Misrepresentation or inaccurate disclosures
Companies that make misleading statements about their ESG performance or fail to disclose material ESG risks may face claims from shareholders or regulatory bodies. Increasingly, investors and regulators are holding companies accountable for misrepresenting their ESG credentials (so-called “greenwashing”) or failing to report ESG risks that could impact long-term financial performance.
Protecting your business from ESG litigation
While the risks are substantial, businesses can take several steps to protect themselves from the growing threat of ESG litigation. The step to be taken are as follows:
1. Implement comprehensive ESG due diligence
ESG risks are complex and often hidden deep within a company’s operations or supply chain. Conducting thorough ESG due diligence is essential to identifying potential risks before they turn into legal liabilities.

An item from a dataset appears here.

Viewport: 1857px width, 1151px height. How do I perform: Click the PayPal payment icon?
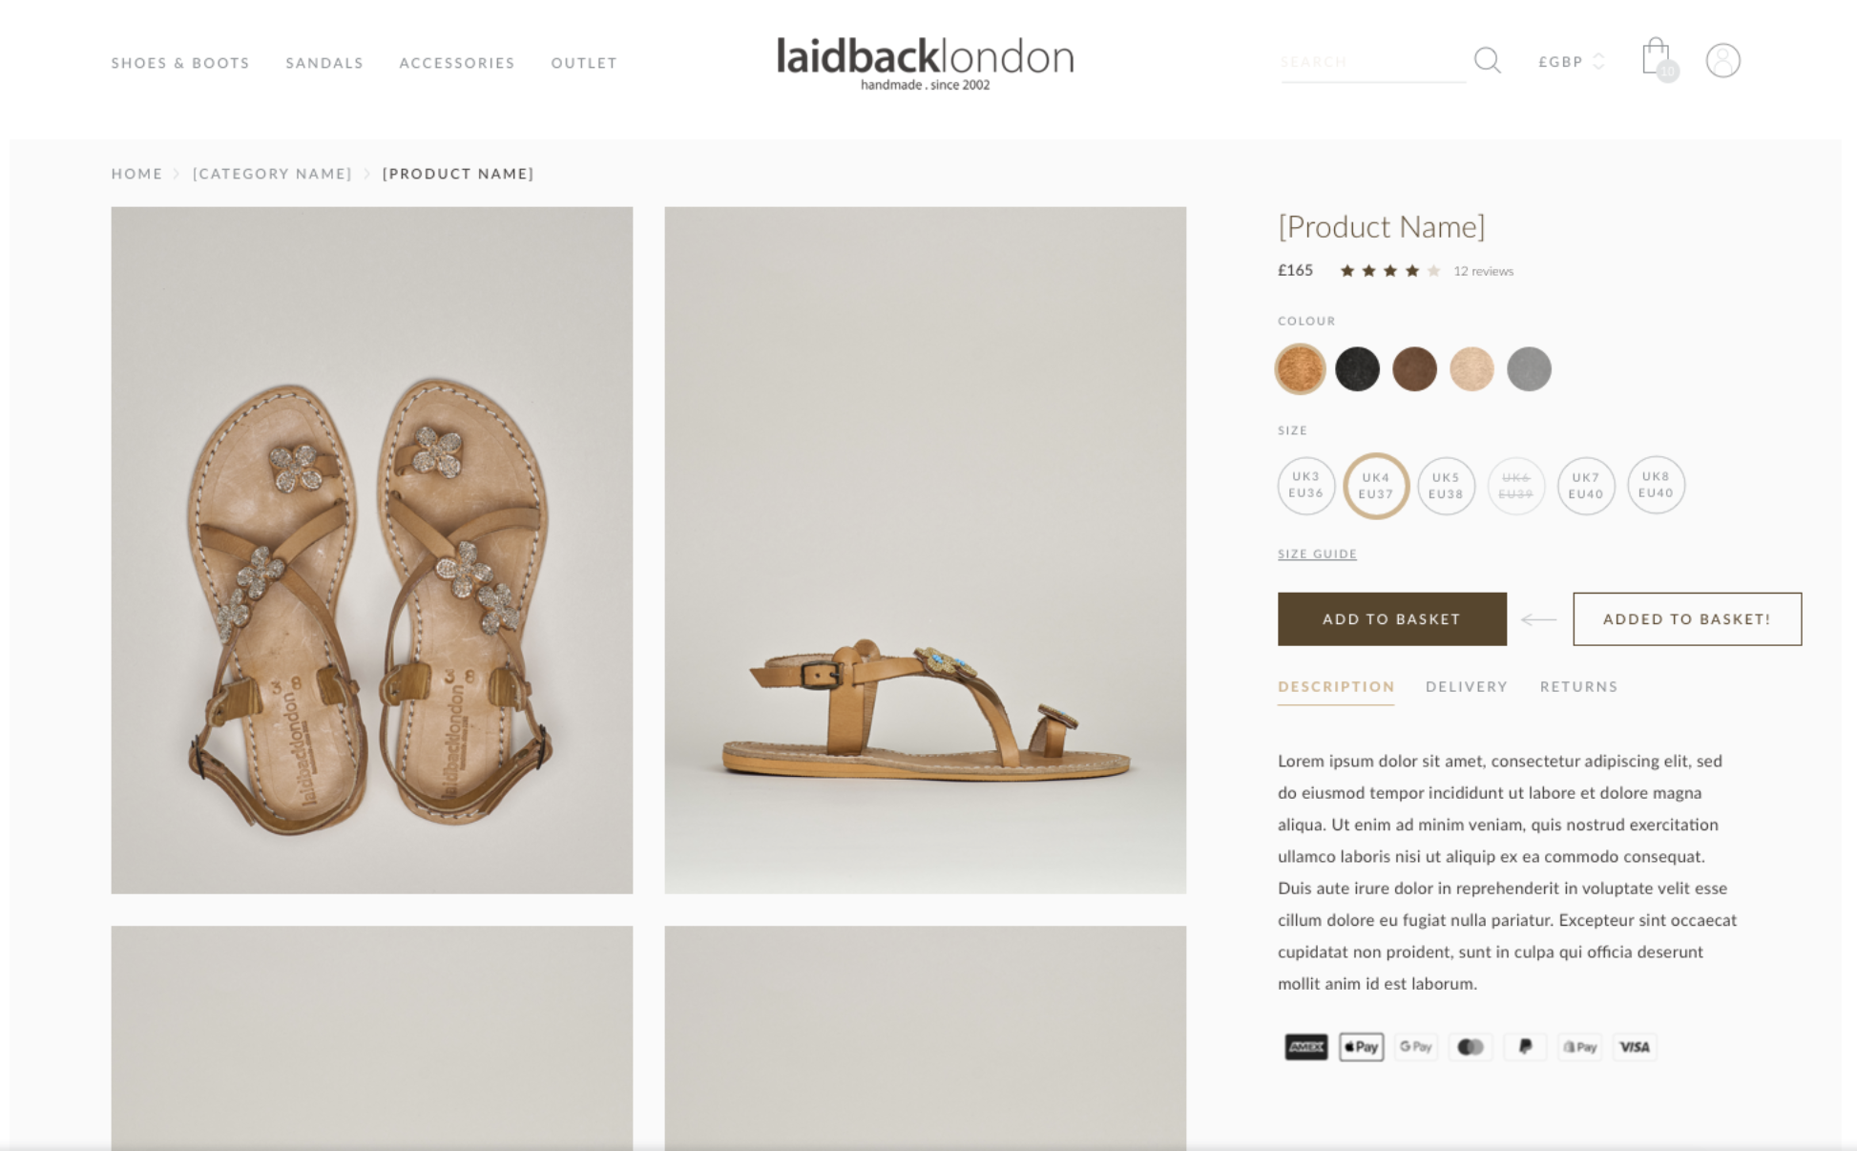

2.?Enhance ESG disclosures and reporting
One of the most common causes of ESG litigation is inadequate or misleading disclosures. Businesses should ensure their company’s ESG reporting is accurate, transparent, and aligned with recognised frameworks. Avoid overstatement of ESG initiatives that could later be challenged as “greenwashing.”
3.?Train your leadership and employees on ESG compliance
Effective governance begins at the top. Businesses should ensure that their board of directors and senior management are aware of their ESG responsibilities and how these tie into their fiduciary duties. Provide regular training on emerging ESG risks, compliance obligations, and litigation trends. This is particularly important as regulators begin to hold directors personally accountable for ESG failures.
4. Develop an ESG-focused crisis management plan
Even with the best ESG practices, crises can occur. Having a well-defined crisis management plan that addresses potential ESG incidents—such as environmental disasters, labour strikes, or governance failures—can help mitigate the impact and reduce the risk of litigation. Businesses plan should include protocols for legal review, communication strategies, and swift corrective action to resolve the issue.
5.?Monitor evolving ESG regulations and case law
ESG regulations are evolving rapidly, and courts are increasingly interpreting laws through the lens of ESG obligations. Being proactive in anticipating regulatory changes will help businesses avoid compliance breaches and potential lawsuits.